Dataset lines:

══════════

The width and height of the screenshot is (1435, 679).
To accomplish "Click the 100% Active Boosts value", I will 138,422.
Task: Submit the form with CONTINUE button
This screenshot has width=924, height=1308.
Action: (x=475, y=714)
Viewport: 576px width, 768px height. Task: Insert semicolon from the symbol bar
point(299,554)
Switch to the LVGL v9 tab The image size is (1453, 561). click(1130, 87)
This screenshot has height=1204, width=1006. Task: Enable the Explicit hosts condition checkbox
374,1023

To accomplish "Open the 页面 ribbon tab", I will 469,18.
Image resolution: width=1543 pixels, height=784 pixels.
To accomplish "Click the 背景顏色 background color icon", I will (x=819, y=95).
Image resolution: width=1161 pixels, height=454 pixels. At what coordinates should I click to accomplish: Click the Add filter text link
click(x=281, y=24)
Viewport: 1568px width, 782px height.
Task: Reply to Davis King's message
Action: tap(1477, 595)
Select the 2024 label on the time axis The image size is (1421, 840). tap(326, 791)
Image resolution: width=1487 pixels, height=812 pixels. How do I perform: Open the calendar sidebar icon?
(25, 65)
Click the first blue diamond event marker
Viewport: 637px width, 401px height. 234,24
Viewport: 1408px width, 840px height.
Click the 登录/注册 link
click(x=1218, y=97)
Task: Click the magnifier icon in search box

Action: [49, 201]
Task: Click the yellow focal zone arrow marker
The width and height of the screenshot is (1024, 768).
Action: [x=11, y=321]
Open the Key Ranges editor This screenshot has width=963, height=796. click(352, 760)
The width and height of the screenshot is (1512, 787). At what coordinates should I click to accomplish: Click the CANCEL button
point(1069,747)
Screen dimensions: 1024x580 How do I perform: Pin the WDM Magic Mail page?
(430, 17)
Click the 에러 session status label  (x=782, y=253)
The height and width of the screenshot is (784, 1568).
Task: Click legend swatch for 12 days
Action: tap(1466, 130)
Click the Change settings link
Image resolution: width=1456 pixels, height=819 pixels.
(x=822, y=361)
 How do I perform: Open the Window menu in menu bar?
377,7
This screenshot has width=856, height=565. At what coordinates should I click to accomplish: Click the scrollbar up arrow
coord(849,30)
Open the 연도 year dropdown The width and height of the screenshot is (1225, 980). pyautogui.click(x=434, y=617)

══════════

Could you copy out the stretch of lines from the very first one through the line containing "I will 469,18.", both included, reproducing every character unchanged?

REPLY TO THE EXERCISE:
The width and height of the screenshot is (1435, 679).
To accomplish "Click the 100% Active Boosts value", I will 138,422.
Task: Submit the form with CONTINUE button
This screenshot has width=924, height=1308.
Action: (x=475, y=714)
Viewport: 576px width, 768px height. Task: Insert semicolon from the symbol bar
point(299,554)
Switch to the LVGL v9 tab The image size is (1453, 561). click(1130, 87)
This screenshot has height=1204, width=1006. Task: Enable the Explicit hosts condition checkbox
374,1023

To accomplish "Open the 页面 ribbon tab", I will 469,18.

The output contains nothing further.